In mid-October 2003 operations to prevent infiltrations into Iraq were continuing. Operation Chamberlain is designed to provide the Iraqi people with a stable and secure border in order to maintain territorial integrity. In this vein, coalition forces recently intercepted smugglers trying to cross the border southwest of Sinjar. As coalition forces approached the group, the smugglers opened fire on coalition forces. While some of the smugglers escaped, several of them were detained, and in the operation, coalition forces seized weapons and a pickup truck. Other border operations have resulted in the detention of similar individuals trying to illegally cross into Iraq with weapons and money. By the end of October 2003 commanders of the US forces monitoring the border between Iraq and Syria said there was no evidence from human intelligence sources or radar surveillance aircraft indicating that significant numbers of foreign fighters were crossing into Iraq.

Soldiers from the 101st Airborne Division (Air Assault) continue to graduate police officers from academies throughout the Mosul area while 1st Armored Division soldiers are training the Iraqi Police Services in modern policing techniques. The 101st AAD's 3rd Brigade Combat Team, nicknamed the "Rakassans," graduated 60 police officers 26 July 2003 from their academy in Sinjar. The new police officers will serve as future cadre for the academy. The giant Sinjar cement plant in northern Iraq is up and running again, 665 workers back on the job. Written off at the end of the war, the aging plant was looted, inoperable, until General David Petraeus, commander of the 101st Airborne, heard about it. Instead of spending millions on a contract, the 101st took just $10,000 of Saddam Hussein's frozen assets and gave it to the plant managers. Soldiers watched in amazement as the Iraqis cannibalized old machines for parts, fashioned new ones and got the factory running again by 15 September 2003. The plant is currently operating at 50 percent capacity and still turns out 50,000 tons of cement a day.

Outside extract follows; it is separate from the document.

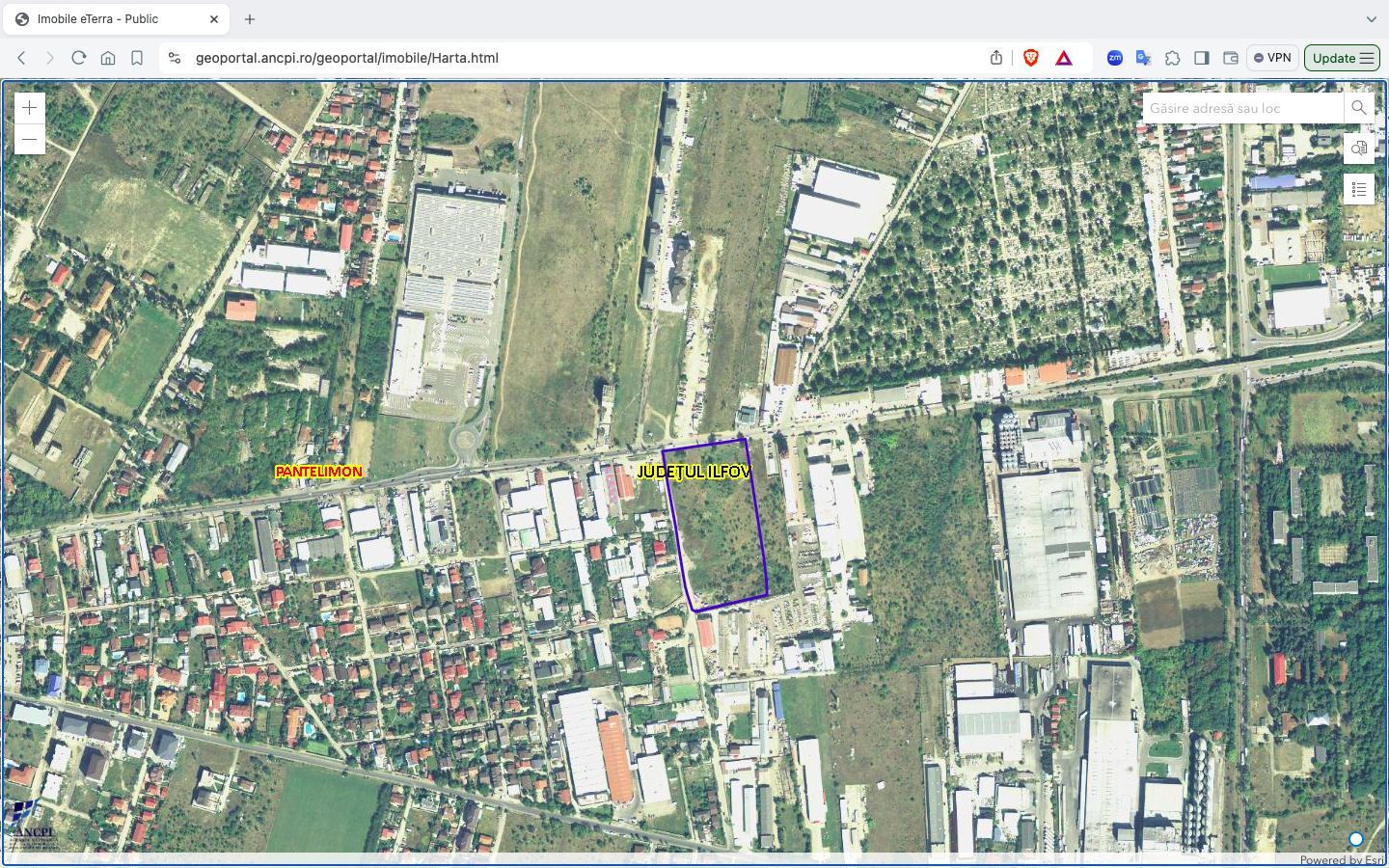This screenshot has width=1389, height=868.
Task: Zoom out using the minus control
Action: pyautogui.click(x=29, y=139)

Plans are in place to refurbish the second of two production lines.

Soldiers with the 187th Infantry Regiment, 101st Airborne Division (Air Assault), oversaw the installation of a satellite in Sinjar, allowing locals to communicate with U.S. soldiers for the first time ever. The satellite was installed on a communications tower in the city in northwest Iraq 1 October 2003. The telephone signal covers most of northern Iraq and south to Mosul. The ability to stay in contact with soldiers benefits both Iraqis and soldiers. Not only can Iraqis call in case of emergencies, they can offer tips such as the whereabouts of terrorists or report other suspicious acts.

More than 100 parents and sick children waited outside the Sinjar General Hospital 23 October 2003, anxiously awaiting the opening of the first children's clinic north of Mosul. Medics from 2nd Battalion, 187th Infantry Regiment, 101st Airborne Division (Air Assault) oversaw construction efforts by local contractors of the Sinjar Clinic for Children. The facility, which falls under the hospital's supervision, became the first exclusively pediatric health care center in the 187th's area of operations with its grand opening ceremony Oct. 23. The only other children's clinic in northern Iraq is in Mosul.

In October 2008, 1st Light Armored Reconnaissance Battalion took over operations at Sahl Sinjar Air Field, in support of their mission of counterinsurgency, and show of force. In April of 2009, 1st LAR was relived in place (RIP) by 3rd LAR.

Current aerial imagery shows that the operational structures around the airfield appear to have been demolished and removed. Today the concrete runway and series of taxiways remain exposed and deteriorating to the elements, being reclaimed by the desert.